I’ve been using Celery for almost my entire career, and it’s treated me well. Recently I’ve started to become frustrated with it. There have been numerous regressions that have broken my code, as well as some totally inexplicable issues in the last few months (that last one is the reason I started looking for alternatives).

I know Celery is an open source project maintained by volunteers, and I am grateful for all the hard work that has been put into it over the years. I just can no longer in good faith recommend it for new projects.

I recently started a new project of my own in which I need to process and store millions of images of transient astronomical phenomena from a stream of alerts coming from the Zwicky Transient Facility. A perfect use case for a task queue.

Enter Dramatiq: “a distributed task processing library for Python with a focus on simplicity, reliability and performance”. A quick look at the User Guide gives the impression that the library is easy to use.

Setting up Dramatiq is indeed simple. You’ll need a broker though, either Rabbitmq or Redis. I chose Redis as it is in general a kickass piece of software that has many other uses. Unfortunately the Dramatiq docs assume you are using Rabbitmq and it took me some sleuthing to figure out how to hook it up to Redis. Fortunately, it’s pretty easy. To use a Redis broker with Dramatiq:

import dramatiq
from dramatiq.brokers.redis import RedisBroker

redis_broker = RedisBroker(url=f'redis://{REDIS_HOST}:6379/0')
dramatiq.set_broker(redis_broker)

You like that format string literal I threw in there? Guess what, Dramatiq only supports Python >= 3.5.

All that was left to do was add the @dramatiq.actor annotation to my ingest method, start a worker, and boom, I was processing tasks in parallel.
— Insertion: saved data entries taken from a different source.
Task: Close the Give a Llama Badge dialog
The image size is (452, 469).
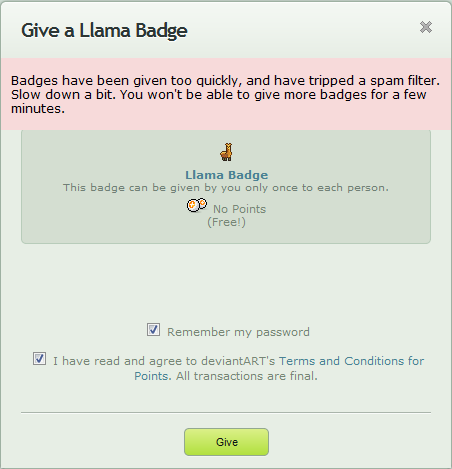Action: click(x=426, y=27)
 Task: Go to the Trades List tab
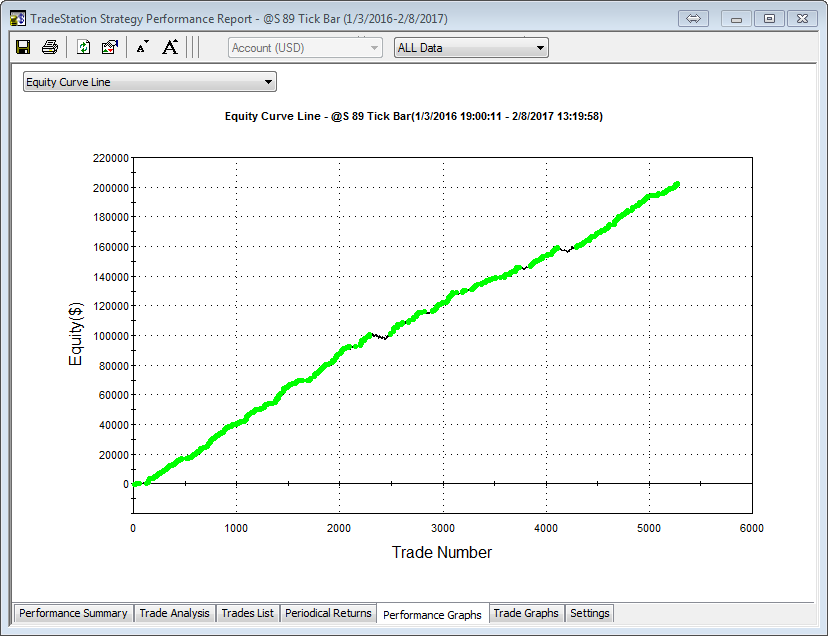tap(247, 613)
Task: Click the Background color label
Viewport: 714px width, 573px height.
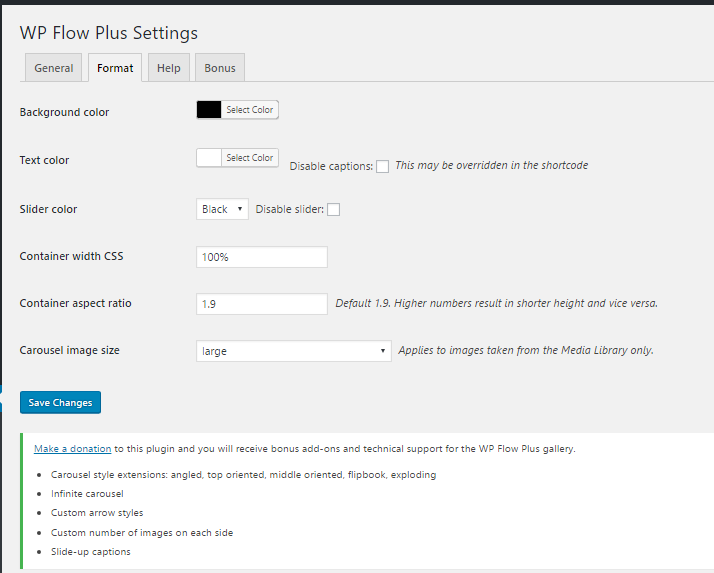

Even the default error handling is to retry the task with an exponential backoff, which is exactly what I wanted. Amazing what you can do with 3 lines of code.

Once I was processing tasks I did notice one issue: the logging. By default Dramatiq logs all arguments to all tasks received. That’s fine if all you’re doing is sending an email now and then, but not if you’re processing millions of images with huge arguments.

This is where some lack of documentation and “internet history” for Dramatiq shows. I could not find a clear method for disabling or reducing the logging. Luckily the api reference shows that you can directly access the logger on an Actor. Here is an example of the method I used to disable logging from Dramatiq actors:

@dramatiq.actor
def do_stuff():
    print('Im a task!')

do_stuff.logger.setLevel(logging.CRITICAL)

Setting the level of the Actor logger to CRITICAL quiets anything less than critical, and I think the logs I were seeing were either INFO or DEBUG. Not the cleanest solution, but it works.

Despite not being an exhaustive test, I’m so far impressed with Dramatiq. It’s chugging away nicely as I write this. Assuming development continues, I’ll probably continue to use it instead of Celery for future projects.